А потом девушка повела уставшего, но довольного Дирека в гостиницу. Вот здесь-то и пригодилась вторая фраза, которую Лена знала по-английски:
– Гуд найт, – произнесла она на прощание.
Не дав договорить, фирмач осыпал ее якобы прощальными поцелуями, а затем увлек в свой номер. Наслаждаясь волной страсти, Леночка и не думала сопротивляться. А зря! Только теперь уже говорить об этом поздно. Знала б, где упасть – соломки бы подостлала…
Глава 3. Ханна
Ханна опоздала на репетицию хора. Впрочем, как обычно. Весь день она занималась своими делами, но если спросить, чем конкретно, то, пожалуй, ответить бы не смогла. Да, хорошо быть человеком свободной профессии, то есть работать на себя, но, с другой стороны, гораздо труднее организовать и спланировать время, потому что все оно – твое!

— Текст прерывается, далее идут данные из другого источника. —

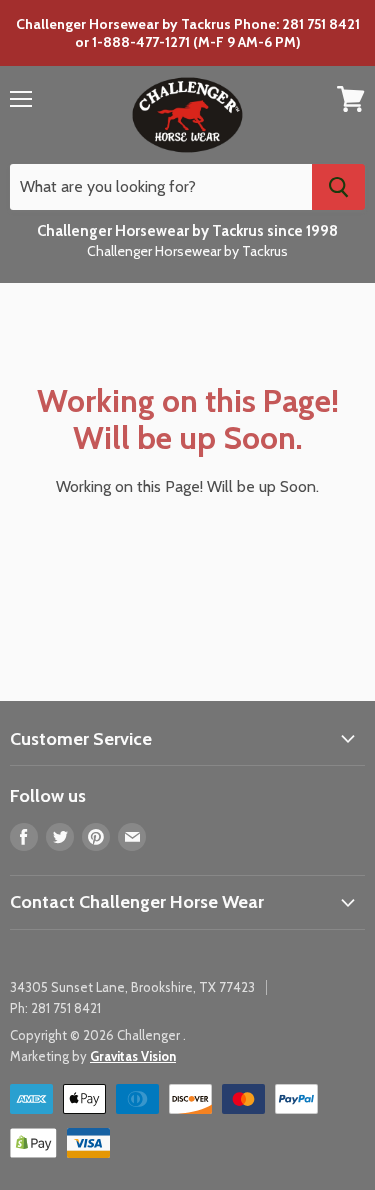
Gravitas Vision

Ханна выросла в семье врача. И ничего, что их дом напоминал иногда проходной двор, зато папа был всегда дома. Ханне даже разрешалось заходить к нему в кабинет во время приема больных, устраиваться около доктора и слушать, как он дает советы пациентам. Слюс, где проживала ее семья, был типичным голландским городом, небольшим и чрезвычайно чистым. Здесь все жители знали друг друга и здоровались при встрече, как в большой деревне. Вся жизнь горожан была на виду, в буквальном смысле слова. Узкие и аккуратные домики из красного кирпича стояли как солдаты в шеренге, похожие один на другой. За безупречно чистыми окнами мерно протекала жизнь обитателей. Здесь не было принято закрывать шторы, и вечером прохожие могли видеть семейства, сидевшие при свечах в полном составе за ужином или у экранов телевизоров. Конечно, никто не запрещает вам закрыть шторы, но тогда мнение о вас в городе сложится подозрительное, как будто вам есть что скрывать! Соседи станут с вами менее приветливыми, а городские сплетницы навесят на вас все просшествия в городе, потому что кроме вас никто другой этого бы не сделал…
Ханна росла любознательным ребенком, с безграничной фантазией и очень ранимой душой. Она принимала близко к сердцу бесконечные жалобы больных, которые слышала в папином кабинете, и потом очень расстраивалась, считая, что ее тетушка Мия или сосед Петер уже одной ногой в могиле. Поэтому, застав однажды дочку плакавшей после очередного визита, папа запретил ей заходить в кабинет, и его мечта передать свою практику дочери так и осталась неосуществленной.
Зато крайняя чувствительность девушки нашла свое применение в искусстве: Ханна замечательно рисовала. Местные пологие пейзажи, зеленые поля, каналы и мельницы представали перед глазами как реальные. В своих мечтах девочка уносилась в безграничные дали, которые находили отражение в рисунках. Особенно Ханне нравились города: она проектировала мегаполисы будущего с фантастической архитектурой и населяла их инопланетными существами. Девочка буквально жила в этом нереальном мире, временами теряя связь с действительностью.